O orçamento da província de Malanje referente ao exercício económico de 2019 conhece uma redução na ordem de 26,6 por cento, fruto da situação económica e financeira do país que levou o Executivo central a rever em baixa o Orçamento Geral do Estado (OGE/2019), disse o governador.

Norberto dos Santos “Kwata Kanawa” falou esta semana na abertura da I sessão ordinária do Conselho Provincial de Auscultação da Comunidade.
Ao que se soube dos cerca de 56 mil milhões previstos, a província recebe 40,8 mil milhões de kwanzas.
Sobre os planos integrados a ser executados pelos municípios, disse que estes vão obedecer a certos instrumentos de governação, com realce para o Plano de Desenvolvimento Nacional 2018 -2022.
Norberto dos Santos disse ainda no presente ano deverão ser criadas as condições conducentes a assistência técnica, os procedimentos de contratação e de mais elementos da execução dos projectos a serem concebidos, bem como deverão ser criadas as condições para o melhor acompanhamento de monitorização.
O Conselho Provincial de Auscultação da Comunidade é um órgão de consulta do governador provincial e um dos passos privilegiados de participação dos cidadão na vida pública.

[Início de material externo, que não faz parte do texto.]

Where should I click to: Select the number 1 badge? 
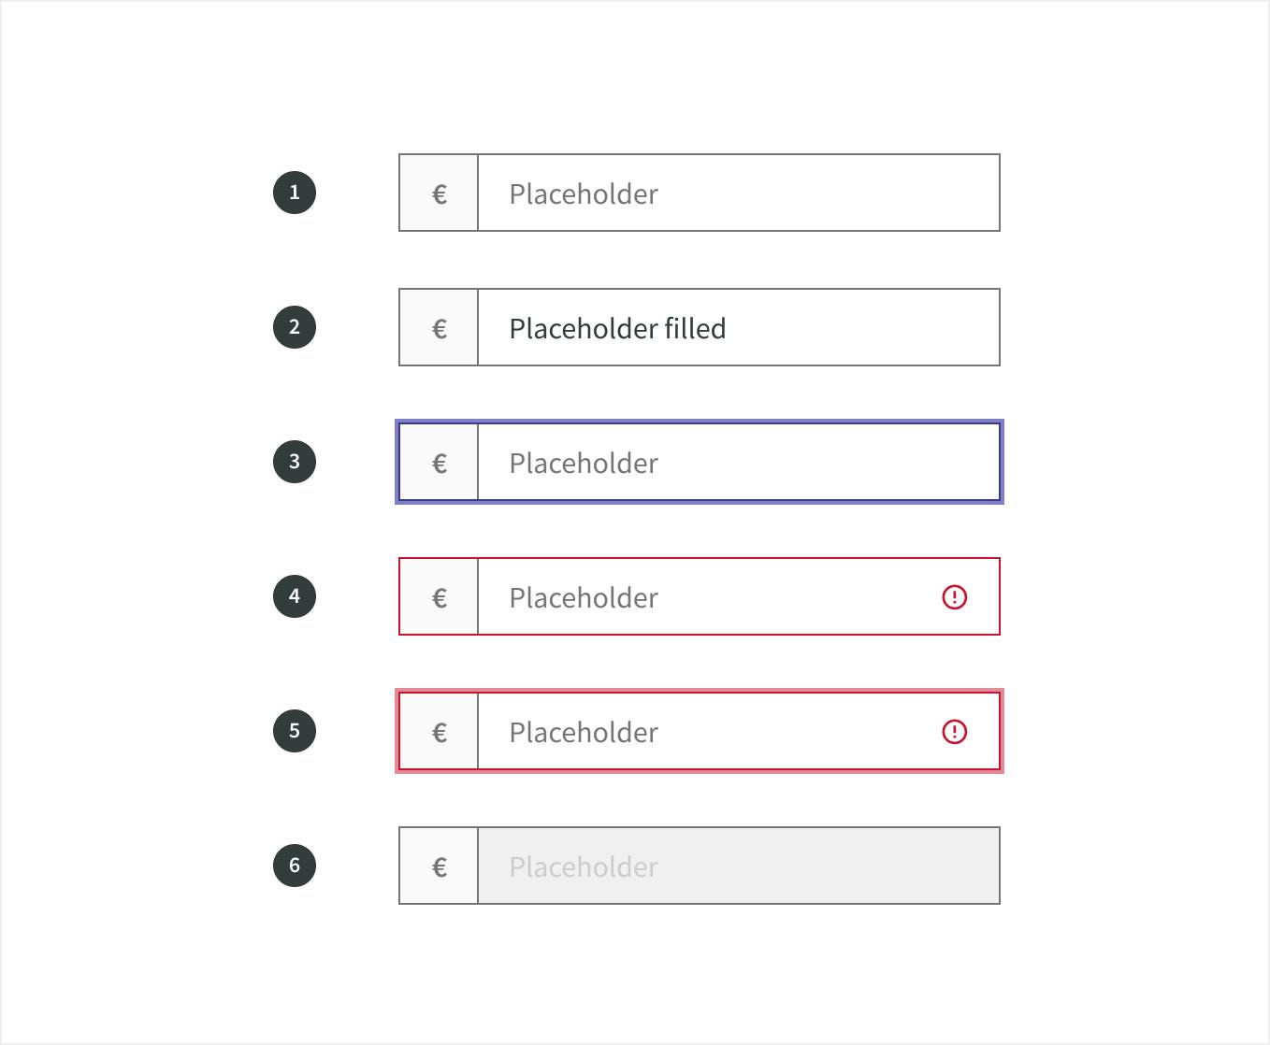[295, 193]
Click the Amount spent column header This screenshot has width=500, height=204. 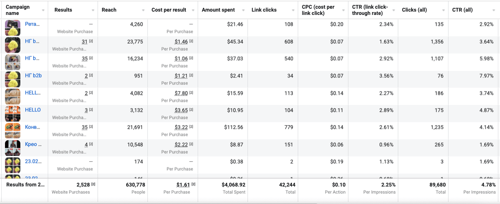(218, 10)
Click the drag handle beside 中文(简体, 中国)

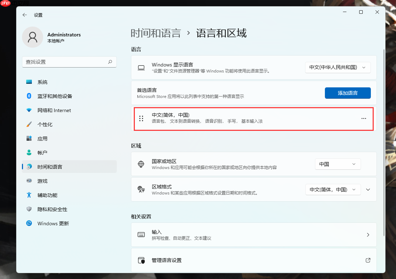(x=141, y=118)
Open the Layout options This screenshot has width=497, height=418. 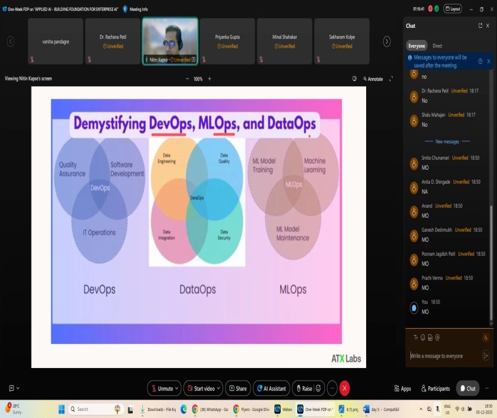452,9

Durante o encontro foram abordados aspectos que tem a ver com o plano de desenvolvimento provincial de Malanje para o quinquénio 2018 a 2022, a proposta preliminar do programa para o ano de 2020, o plano integrado de intervenção nos municípios, bem como, o orçamento geral do Estado, 2019 a revisto para a província de Malanje.
O plano de desenvolvimento provincial de Malanje para o quinquénio 2018 a 2022, sublinhou, é um instrumento de planeamento de médio prazo.
No ano passado, apenas 40,7 mil milhões dos 100 inscritos no Orçamento Geral do Estado (OGE/2018) para investimentos de âmbito local foram destinados a despesas de âmbito local (província de Malanje), sendo que a outra grande parte vai para investimentos
de dimensão nacional.
Nas despesas por função, o governo previra, em 2018, gerir em serviços públicos gerais mais de 6,81 mil milhões de kwanzas, no sector da Educação (kz 12 mil milhões e 438 milhões), Saúde (kz 10 mil milhões e 408 milhões), protecção social (1 ,35 mil milhões), habitação e serviços comunitários (6,2 mil milhões), recreação, cultura e religião (2,49 mil milhões), agricultura, silvicultura, pescas e caça ( 162 milhões e 842 mil), respectivamente.
Para o Programa de Investimentos Públicos (PIP) foram aplicados oito biliões, 221 milhões e 165 mil kwanzas em obras de construção de escolas do 2º ciclo, centro materno infantil, centro médico polivalente, implementação do projecto “água para todos”, construção de infra-estruturas de microfomento nos municípios.
Conforme publicado por este jornal em Março do ano passado, as províncias do Norte (Luanda, Bengo, Malanje, Cabinda, Zaire, Cuanza Norte e Uíge) lideraram a quota de afectação de recursos do OGE/2018.
Ao todo, os governos das regiões do Norte geriram 851,175 mil milhões de kwanzas, os da Zona Sul (Benguela, Bié, Cuanza Sul, Cunene, Huíla, Huambo e Namibe) 517, 916 mil milhões, ainda assim acima dos 499.170 mil milhões de kwanzas da proposta inicial do OGE 2018. Já as do Leste (Lunda Sul, Moxico, Lunda Norte e Cuando Cubango) sobem para 189,71 mil milhões de kwanzas em comparação com os 180.397 mil milhões de kwanzas da proposta inicial. Nela, a Zona Norte apareceu com 834,762 mil milhões de kwanzas (8.62 por cento).
O interior teve, no geral, uma verba para gerir até ao final do ano no valor de 1.558.742 triliões de kwanzas, representando 16,1% do valor geral do OGE de 9,685.550 triliões de kwanzas, contra os 15,63% (1.514.330 triliões) da proposta inicial.